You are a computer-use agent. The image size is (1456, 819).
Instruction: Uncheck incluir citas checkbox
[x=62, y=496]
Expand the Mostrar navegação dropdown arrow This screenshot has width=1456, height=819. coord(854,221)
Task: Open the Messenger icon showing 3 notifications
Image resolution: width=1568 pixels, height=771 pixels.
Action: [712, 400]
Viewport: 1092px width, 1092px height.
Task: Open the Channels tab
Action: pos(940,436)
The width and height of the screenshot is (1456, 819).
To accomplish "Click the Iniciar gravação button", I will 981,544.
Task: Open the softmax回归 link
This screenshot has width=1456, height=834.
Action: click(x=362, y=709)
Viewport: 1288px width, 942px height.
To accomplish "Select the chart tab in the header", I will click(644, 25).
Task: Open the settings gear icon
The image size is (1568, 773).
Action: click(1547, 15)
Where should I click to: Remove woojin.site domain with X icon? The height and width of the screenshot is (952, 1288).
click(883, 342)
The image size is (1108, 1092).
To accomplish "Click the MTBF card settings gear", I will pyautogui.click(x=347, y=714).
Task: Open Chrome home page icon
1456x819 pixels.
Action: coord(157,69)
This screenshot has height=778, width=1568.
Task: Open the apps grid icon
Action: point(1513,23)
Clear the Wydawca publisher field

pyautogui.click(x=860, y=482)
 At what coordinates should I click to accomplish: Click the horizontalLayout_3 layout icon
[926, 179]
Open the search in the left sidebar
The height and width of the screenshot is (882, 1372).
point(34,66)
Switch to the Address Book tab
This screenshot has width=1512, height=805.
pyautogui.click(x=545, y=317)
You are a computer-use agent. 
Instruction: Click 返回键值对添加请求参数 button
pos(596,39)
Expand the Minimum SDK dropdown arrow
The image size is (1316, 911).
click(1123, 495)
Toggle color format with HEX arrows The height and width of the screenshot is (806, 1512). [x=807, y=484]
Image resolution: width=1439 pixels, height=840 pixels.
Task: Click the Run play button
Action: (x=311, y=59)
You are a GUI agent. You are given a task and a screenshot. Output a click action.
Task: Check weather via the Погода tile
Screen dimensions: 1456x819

----

- [WORK TASK] Copy every line of the listing above exactly.

- [TASK ANSWER]
You are a computer-use agent. The image size is (1456, 819).
Instruction: Uncheck incluir citas checkbox
[x=62, y=496]
Expand the Mostrar navegação dropdown arrow This screenshot has width=1456, height=819. coord(854,221)
Task: Open the Messenger icon showing 3 notifications
Image resolution: width=1568 pixels, height=771 pixels.
Action: [712, 400]
Viewport: 1092px width, 1092px height.
Task: Open the Channels tab
Action: pos(940,436)
The width and height of the screenshot is (1456, 819).
To accomplish "Click the Iniciar gravação button", I will 981,544.
Task: Open the softmax回归 link
This screenshot has width=1456, height=834.
Action: click(x=362, y=709)
Viewport: 1288px width, 942px height.
To accomplish "Select the chart tab in the header", I will click(644, 25).
Task: Open the settings gear icon
The image size is (1568, 773).
Action: click(1547, 15)
Where should I click to: Remove woojin.site domain with X icon? The height and width of the screenshot is (952, 1288).
click(883, 342)
The image size is (1108, 1092).
To accomplish "Click the MTBF card settings gear", I will pyautogui.click(x=347, y=714).
Task: Open Chrome home page icon
1456x819 pixels.
Action: coord(157,69)
This screenshot has height=778, width=1568.
Task: Open the apps grid icon
Action: point(1513,23)
Clear the Wydawca publisher field

pyautogui.click(x=860, y=482)
 At what coordinates should I click to accomplish: Click the horizontalLayout_3 layout icon
[926, 179]
Open the search in the left sidebar
The height and width of the screenshot is (882, 1372).
point(34,66)
Switch to the Address Book tab
This screenshot has width=1512, height=805.
pyautogui.click(x=545, y=317)
You are a computer-use agent. 
Instruction: Click 返回键值对添加请求参数 button
pos(596,39)
Expand the Minimum SDK dropdown arrow
The image size is (1316, 911).
click(1123, 495)
Toggle color format with HEX arrows The height and width of the screenshot is (806, 1512). [x=807, y=484]
Image resolution: width=1439 pixels, height=840 pixels.
Task: Click the Run play button
Action: (x=311, y=59)
You are a GUI agent. You are given a task and a screenshot. Output a click action.
Task: Check weather via the Погода tile
Screen dimensions: 1456x819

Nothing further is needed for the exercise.